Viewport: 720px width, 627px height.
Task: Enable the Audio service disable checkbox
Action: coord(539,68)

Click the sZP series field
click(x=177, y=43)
...
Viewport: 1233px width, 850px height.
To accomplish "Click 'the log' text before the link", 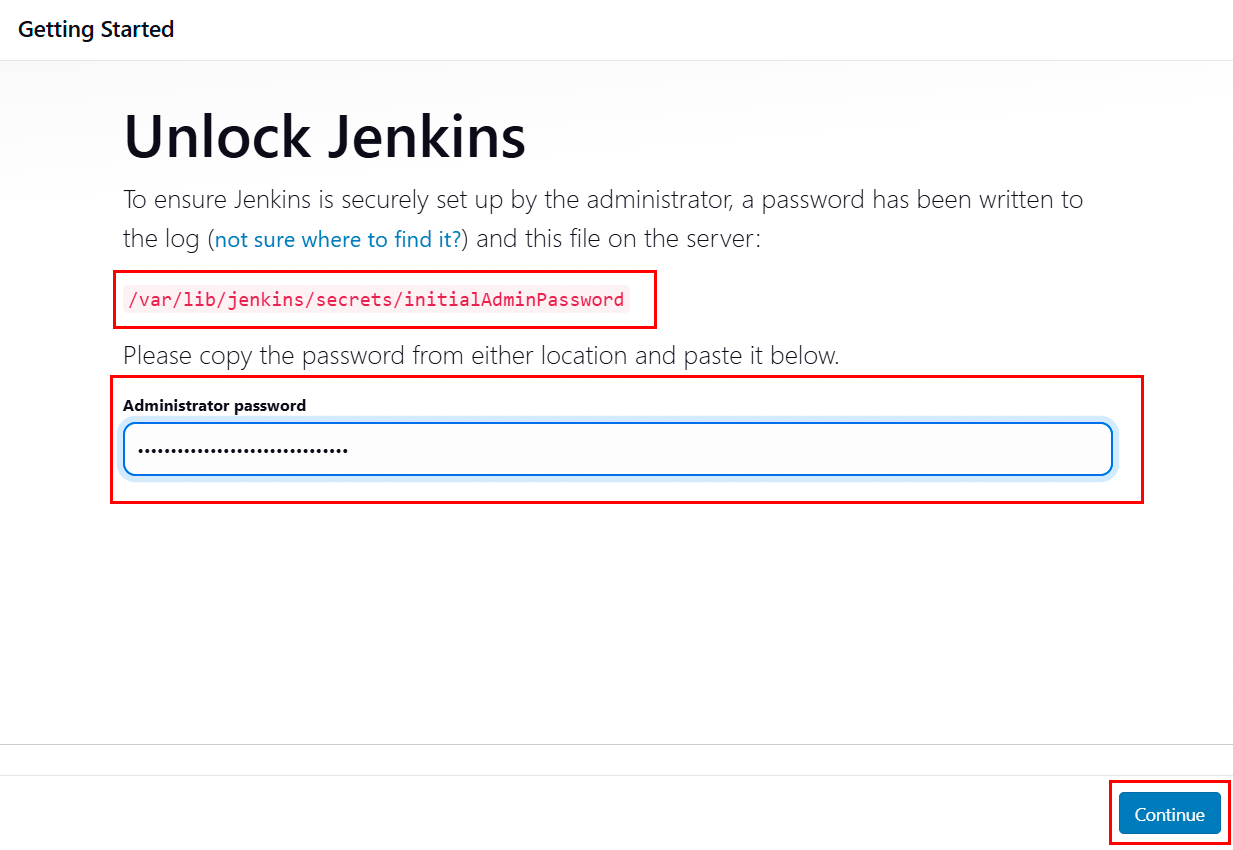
==
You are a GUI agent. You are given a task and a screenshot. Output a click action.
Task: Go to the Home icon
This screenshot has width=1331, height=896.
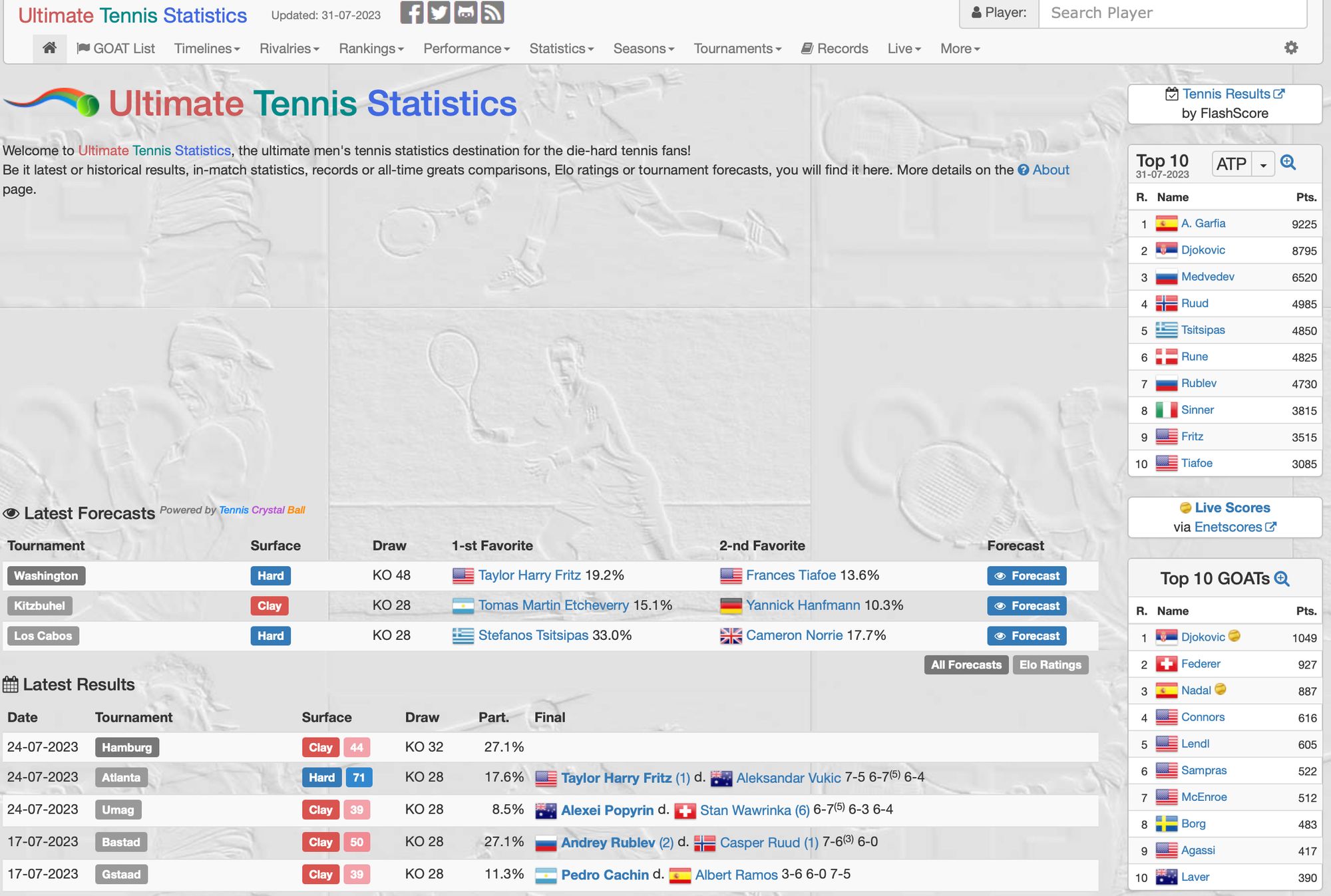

**Your objective:**
Can you update everything from the line containing "You are a GUI" down to the line containing "This screenshot has width=1331, height=896.", replacing "Home icon" with "Settings icon" and changing nothing else? Give back only those lines.

**Task response:**
You are a GUI agent. You are given a task and a screenshot. Output a click action.
Task: Go to the Settings icon
This screenshot has width=1331, height=896.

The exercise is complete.